The Providence School Department headquarters.Lane Turner/Globe Staff

No one disputes that Providence schools have a long way to go. We all want to improve our schools. However, an elected school board, as proposed by Question 11, is not the solution for Providence schools. At a time when our schools are simply not meeting the needs of Providence kids, we are strongly against inserting more politics into Providence schools and are asking Providence voters to vote no on the general election ballot question #11.

Statewide, only roughly 30 percent of students are meeting grade-level expectations in reading. During a crisis like this, ballot questions regarding education need to be focused on topics that will transformationally impact outcomes for students, such as allowing principals to run their school buildings or incentivizing effective teachers. This proposal to create elections for school board members, actually, runs in the face of ample evidence, both in Rhode Island and nationally, that elected school boards are no better than appointed school boards at improving student results. And in some measures, they are worse.


We have all heard from parents who feel they don’t have an adequate voice in their children’s schools. But this proposal will not solve that problem. The resources that are required to campaign for office create significant new barriers. Time. Money. Political capital. Special interests. Running a campaign means buying ads, spending countless hours out speaking to voters, spending personal time organizing a team, and so many other steps. With all of those added barriers, who will be able to run for school board and who will be funding their campaigns?

We currently have a School Board Nominating Commission, which vets candidates and sends a list of suggested candidates to the mayor. The mayor nominates board members and the City Council, after a public hearing, votes to approve or reject a nominee. Responsibility for our schools rests with the mayor and City Council, who regularly face the voters of Providence.


Ideologically, the four of us disagree on some issues, but after getting together recently to discuss how Providence schools can best serve our families, we strongly agreed this is not the solution.

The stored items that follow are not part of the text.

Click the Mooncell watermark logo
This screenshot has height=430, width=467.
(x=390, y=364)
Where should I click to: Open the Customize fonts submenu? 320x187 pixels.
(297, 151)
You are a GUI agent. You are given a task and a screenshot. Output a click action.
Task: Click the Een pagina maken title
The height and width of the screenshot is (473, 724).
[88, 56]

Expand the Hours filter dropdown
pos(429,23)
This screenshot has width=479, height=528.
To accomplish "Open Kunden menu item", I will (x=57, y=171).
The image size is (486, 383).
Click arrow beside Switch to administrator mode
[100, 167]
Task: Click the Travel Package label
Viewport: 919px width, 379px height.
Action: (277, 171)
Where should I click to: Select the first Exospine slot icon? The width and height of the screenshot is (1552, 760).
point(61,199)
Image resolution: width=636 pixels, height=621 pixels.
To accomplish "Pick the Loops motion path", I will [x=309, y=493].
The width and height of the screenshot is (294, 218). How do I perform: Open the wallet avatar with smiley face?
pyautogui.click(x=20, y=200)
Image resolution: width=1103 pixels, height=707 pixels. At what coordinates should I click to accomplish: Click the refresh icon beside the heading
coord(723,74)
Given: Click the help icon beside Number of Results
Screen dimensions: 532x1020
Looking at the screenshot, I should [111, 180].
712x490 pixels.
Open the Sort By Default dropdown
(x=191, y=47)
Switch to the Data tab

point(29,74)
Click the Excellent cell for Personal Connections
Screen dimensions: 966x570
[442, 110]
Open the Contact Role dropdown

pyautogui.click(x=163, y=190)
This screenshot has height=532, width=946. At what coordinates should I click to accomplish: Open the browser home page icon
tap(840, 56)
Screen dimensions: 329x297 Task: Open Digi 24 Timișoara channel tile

And so when you vote in this year’s general election, whether early or on Election Day, we ask Providence residents this one question: Do you really think inserting more politics into Providence schools will deliver better outcomes for our kids? If you agree with us that the answer is No, we encourage you to vote No on question #11 on your general election ballot.

Jorge O. Elorza is the current mayor of Providence, and Brett Smiley is the city’s future mayor. Angel Taveras served as Providence mayor from 2010 to 2015, and Joseph R. Paolino Jr. served as the city’s mayor from 1984 to 1991.